MOMENTO DELICATO

Ci sono dettagli che fotografano un momento. Ieri ero a Bergamo, seduto nella tribuna centrale dietro alle panchine. Mandorlini dopo qualche minuto era già accovacciato con lo sguardo a terra, subitaneamente conscio del cattivo approccio alla partita del Verona. Già nel primo tempo, da un lato chiedeva di alzare i ritmi, dall’altro esortava a rallentare le rimesse in gioco, quasi che si rendesse conto che in quelle condizioni anche un rabberciato pareggio sarebbe stato oro. E così è stato. Il gioco latita (palla lunga per il centravanti e morta lì), il centrocampo è contato (ma delle condizioni di Ionita e Romulo si sospettava dall’inizio, vero Bigon e Gardini?) e Toni – da due anni frontman del monotema tattico mandorliniano – si è fatto male. Tutto sembra girare contro e ci aspetta un trittico (Inter, Lazio e Chievo) mica da scherzo. Pure Mandorlini, mai visto così abbattuto e critico in sala stampa, ha rinunciato a rinvangare il suo romantico passato a chi gli chiedeva dell’Inter. E’ un segnale: non è tempo di ricordi, ma di punti che servono come il pane. Perché è vero che siamo solo all’inizio, ma ritrovarsi già a rincorrere renderebbe tutto più complicato.

SI FACCIA CHIAREZZA SU PAZZINI

Dichiarazione ‘pesante’ di Mandorlini a Sky: “Toni e Pazzini per ora non possono giocare insieme, più avanti vedremo”.  Dichiarazione anche curiosa per quell’avverbio “ora”. Dunque è solo questione di tempo? Per quale motivo? Forse la squadra – nonostante la stagione sia iniziata da quasi due mesi – non è ancora in grado di sostenere tatticamente i due attaccanti? Oppure Mandorlini è convinto in assoluto che la convivenza non sia possibile e con quel “per ora” vuole solo guadagnare tempo?
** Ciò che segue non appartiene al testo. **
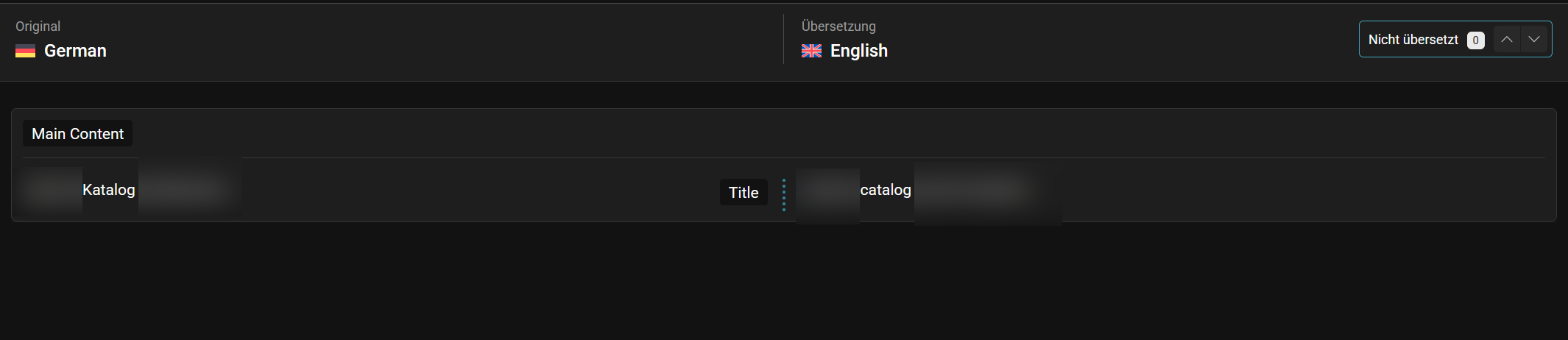This screenshot has width=1568, height=340.
Task: Click blurred text before 'Katalog' in original
Action: [x=52, y=190]
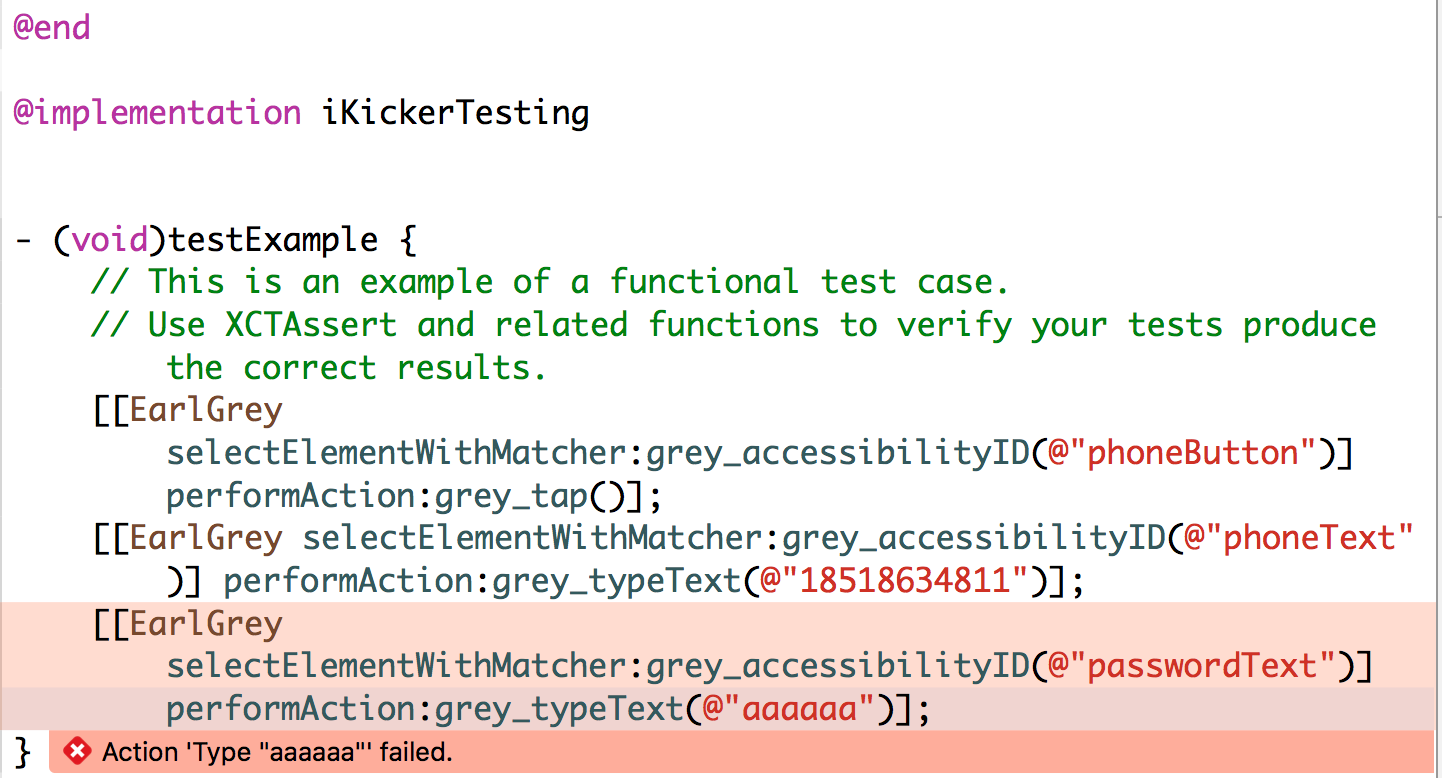Click 'the correct results.' comment text
Screen dimensions: 1442x778
point(357,368)
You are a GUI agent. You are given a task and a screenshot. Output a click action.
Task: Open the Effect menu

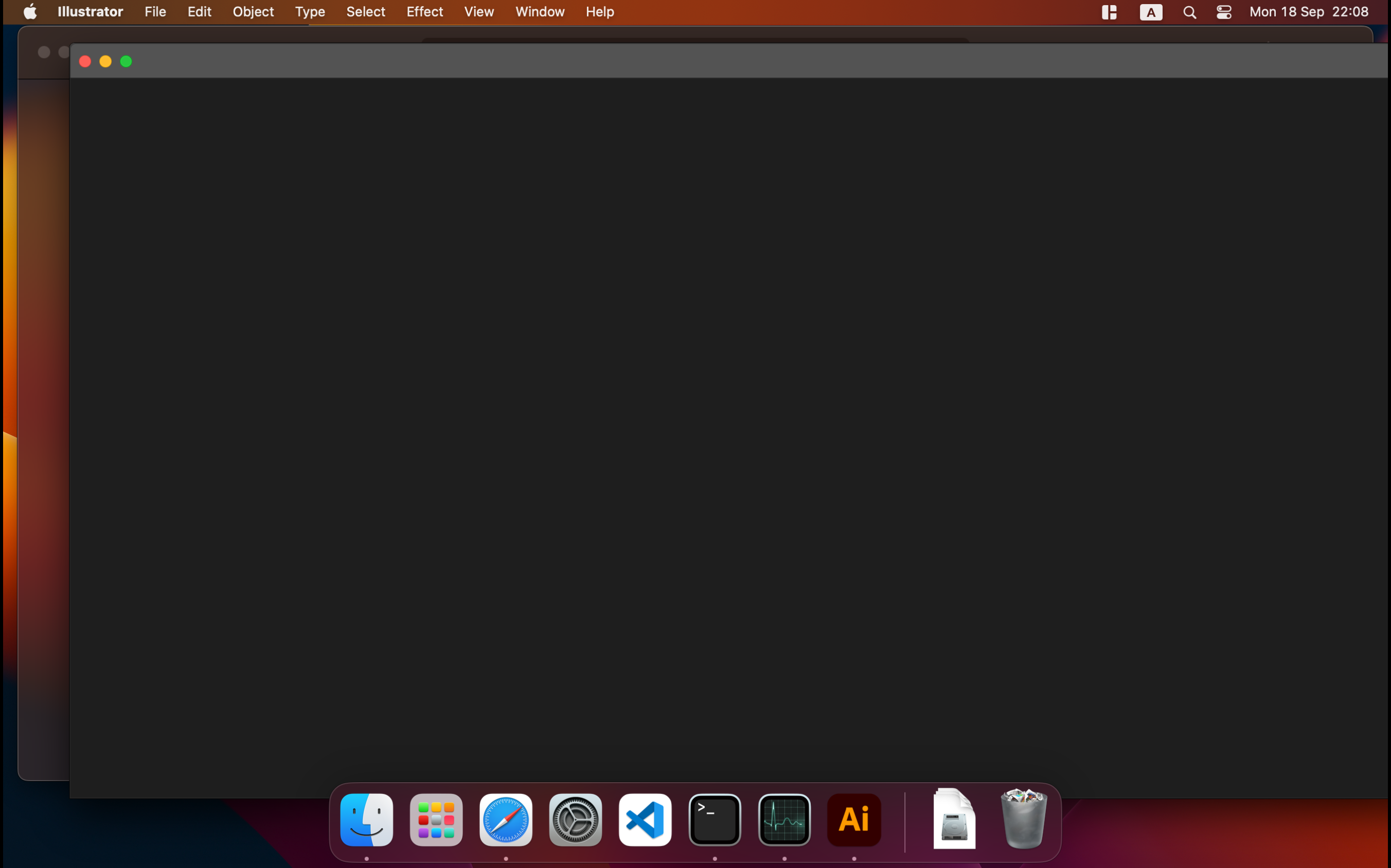(x=424, y=11)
Sarebbe bene chiarire la questione, perché Pazzini non è venuto a Verona per stare a guardare e la filastrocca che lui è “il futuro”, nel senso di erede di Toni, è una cazzata per i creduloni. Nel calcio non esiste futuro, per un attaccante men che meno, specie nell’anno dell’Europeo. Lo stesso Pazzini lo ha ribadito senza giri di parole qualche settimana fa: “Io e Toni possiamo giocare assieme, sennò non sarei venuto a Verona”.

Parole che non lasciano adito a interpretazioni, come il passato dell’attaccante di Pescia, che lasciò la Fiorentina per le troppe panchine e l’anno scorso ha avuto vivaci confronti con Inzaghi al Milan per lo stesso motivo. Insomma su Pazzini va fatta chiarezza assoluta per non farlo diventare un ‘caso’. L’esborso economico della società è stato notevole e Setti  ha detto chiaro e tondo che l’ingaggio del giocatore è stato condiviso con l’allenatore (e Mandorlini non ha mai smentito, né dato da intendere il contrario). La mancanza di risultati poi non contribuisce alla serenità delle parti in causa.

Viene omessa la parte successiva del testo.